• _Problem description_:
Set down exactly each line of the entries below, beginning at the one that contains "June (994, 1370)" and ending at the last, and no others.

(Data records)
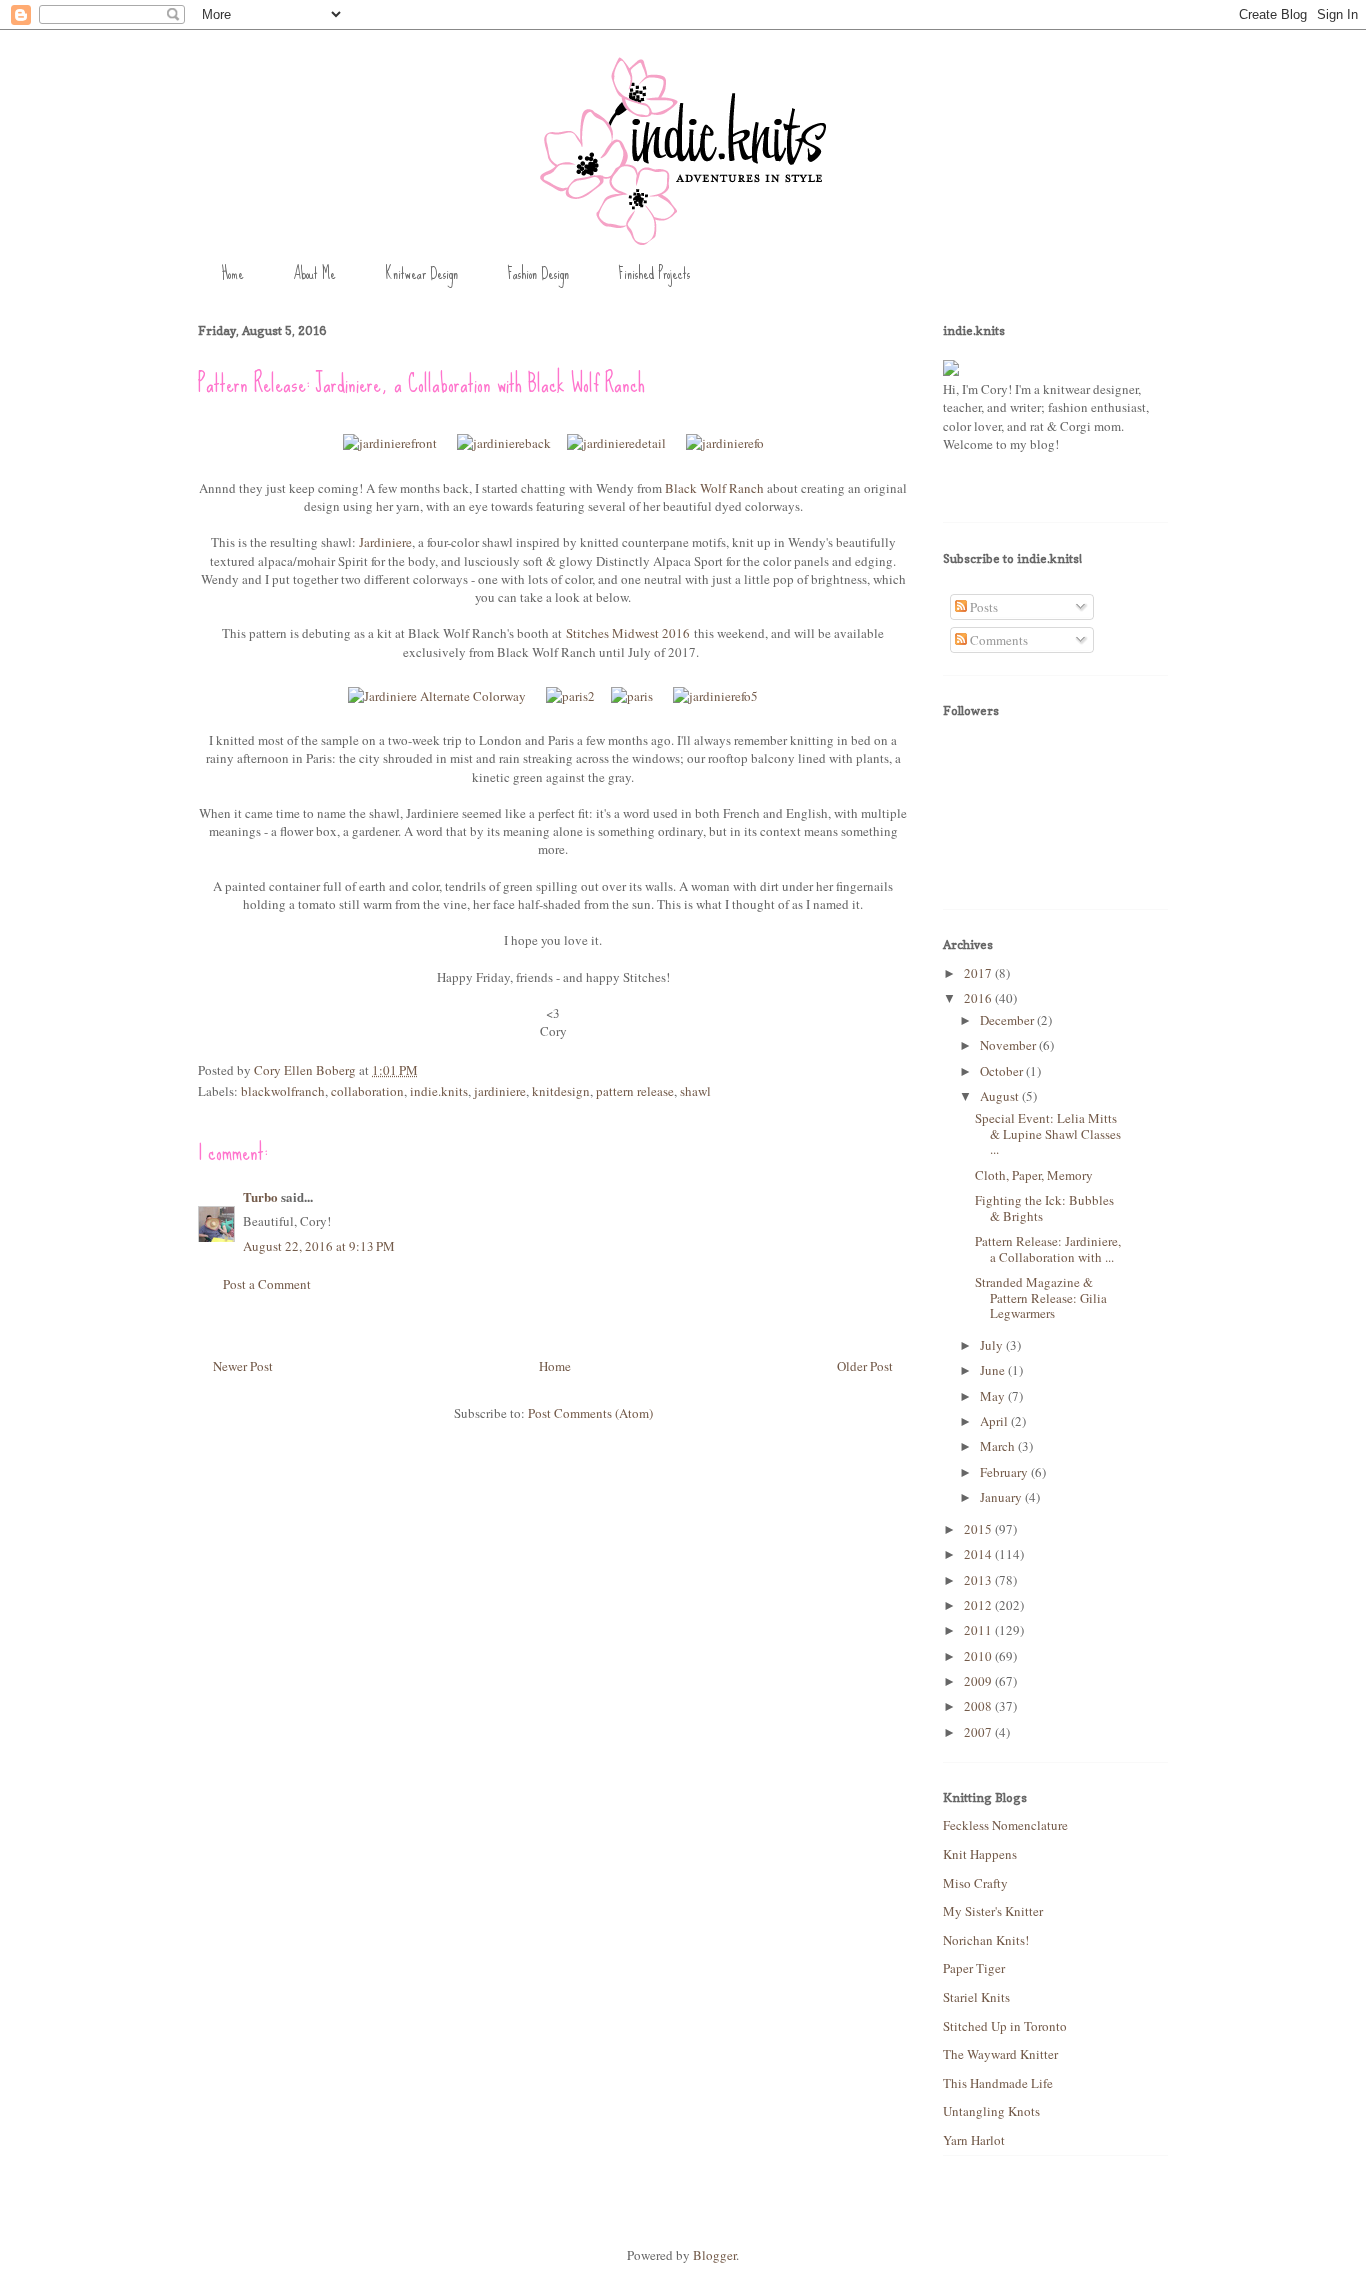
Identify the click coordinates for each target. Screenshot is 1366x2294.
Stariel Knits (976, 1997)
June (994, 1370)
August (1001, 1096)
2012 (979, 1605)
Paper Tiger (974, 1968)
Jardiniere (385, 542)
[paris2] (570, 696)
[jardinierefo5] (715, 696)
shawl (695, 1091)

• _The answer_:
June (994, 1370)
August (1001, 1096)
2012 (979, 1605)
Paper Tiger (974, 1968)
Jardiniere (385, 542)
[paris2] (570, 696)
[jardinierefo5] (715, 696)
shawl (695, 1091)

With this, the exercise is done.